23 famílias pedem apoio jurídico por causa da legionella

A Câmara de Vila Franca e as juntas de freguesia que foram mais afetadas pelo surto de "legionella" já receberam 23 pedidos de apoio jurídico de familiares de doentes que pretendem processar os responsáveis pela propagação da bactéria.
créditos: JOÃO RELVAS/LUSA

Devido a um inquérito em curso que corre no Ministério Público ainda não foi divulgado o nome da empresa que terá sido responsável pela propagação do surto de "legionella", que causou até ao momento oito mortes e infetou 331 pessoas, segundo os últimos dados da Direção Geral de Saúde (DGS).

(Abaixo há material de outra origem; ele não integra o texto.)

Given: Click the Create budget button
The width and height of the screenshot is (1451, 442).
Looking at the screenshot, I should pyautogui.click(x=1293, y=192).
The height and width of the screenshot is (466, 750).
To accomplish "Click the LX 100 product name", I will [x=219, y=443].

Contudo, as juntas de freguesia de Vialonga e da Póvoa de Santa Iria/Forte da Casa tinham disponibilizado apoio psicológico e jurídico às famílias das vítimas que tencionassem avançar com processos judicias, tendo recebido até ao momento 21 pedidos de ajuda, segundo disseram hoje à agência Lusa os respetivos autarcas.

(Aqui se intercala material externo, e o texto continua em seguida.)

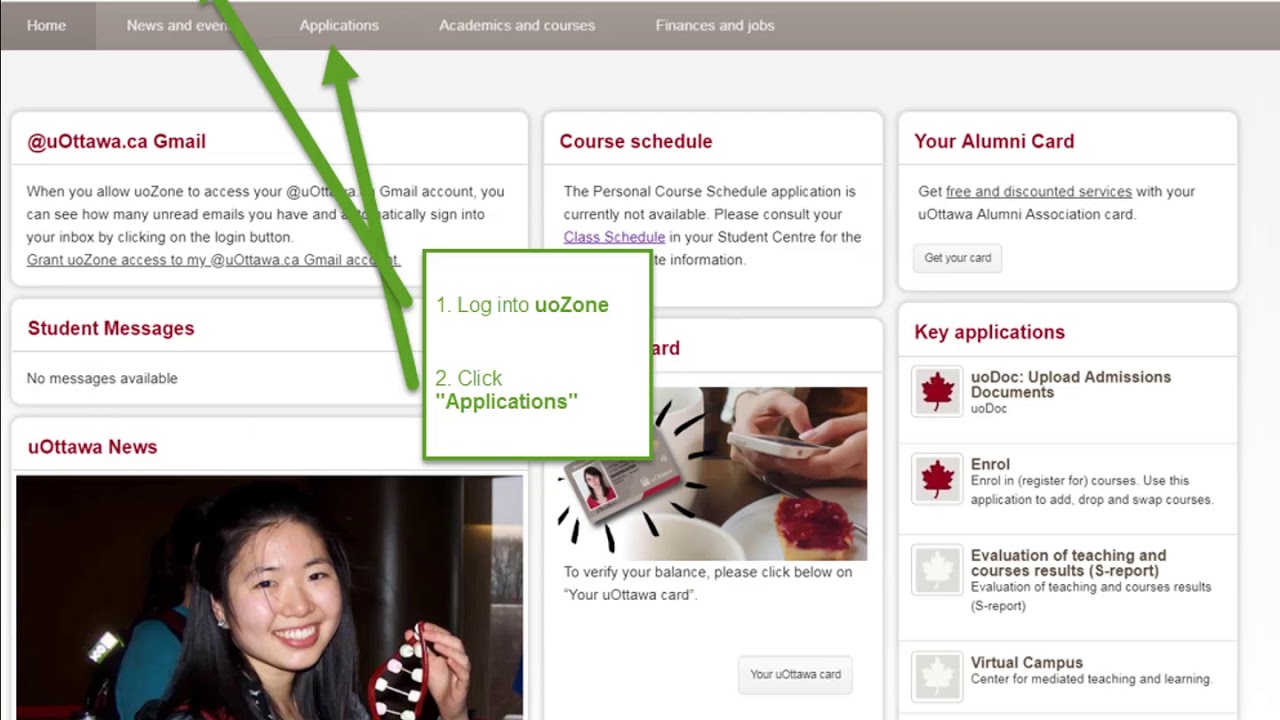Open the Virtual Campus application link
The image size is (1280, 720).
pos(1027,662)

"Fomos procurados por oito famílias que nos pediram aconselhamento jurídico. Contudo, só poderão ser convocadas pelo nosso advogado quando existir algo mais concreto", explicou à Lusa o presidente da junta de Vialonga, José Gomes.

O autarca referiu que todos os pedidos de apoio jurídico foram feitos por familiares de doentes que sobreviveram à doença, não existindo, portanto, nenhum referente a vítimas que faleceram.

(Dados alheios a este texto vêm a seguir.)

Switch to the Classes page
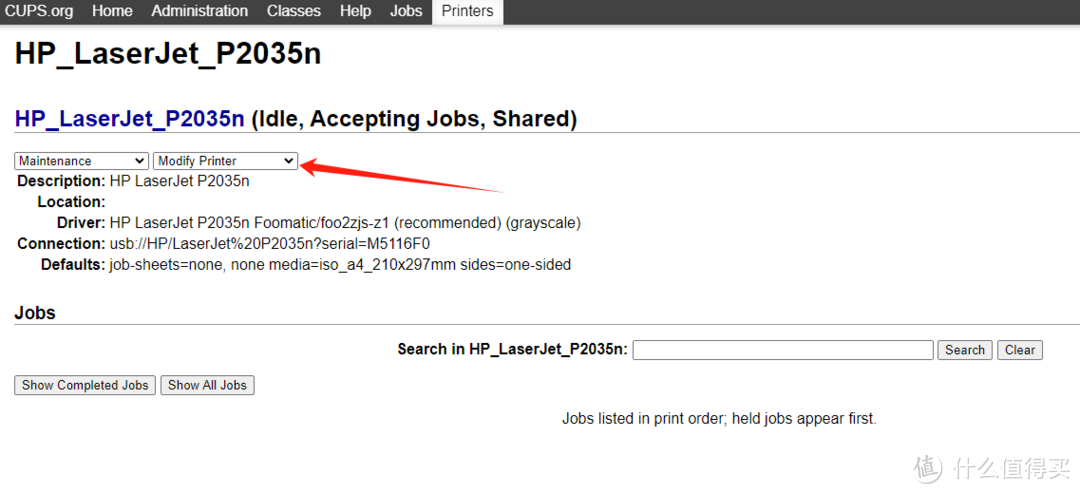Viewport: 1080px width, 494px height. coord(294,11)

Por seu turno, na junta de freguesia vizinha da Póvoa de Santa Iria/ Forte da Casa foram feitos até ao momento 13 pedidos de apoio jurídico, dois deles de familiares de vítimas mortais.

"Estamos, para já, a rececionar os pedidos que terão de obedecer a alguns critérios. Terá de ser provado que há uma relação direta com a doença da 'legionella'. Para já, é muito cedo para falar porque ainda não existe um culpado provado", apontou o autarca Jorge Ribeiro.

O autarca adiantou igualmente que duas famílias procuraram a junta de freguesia para receber apoio psicológico.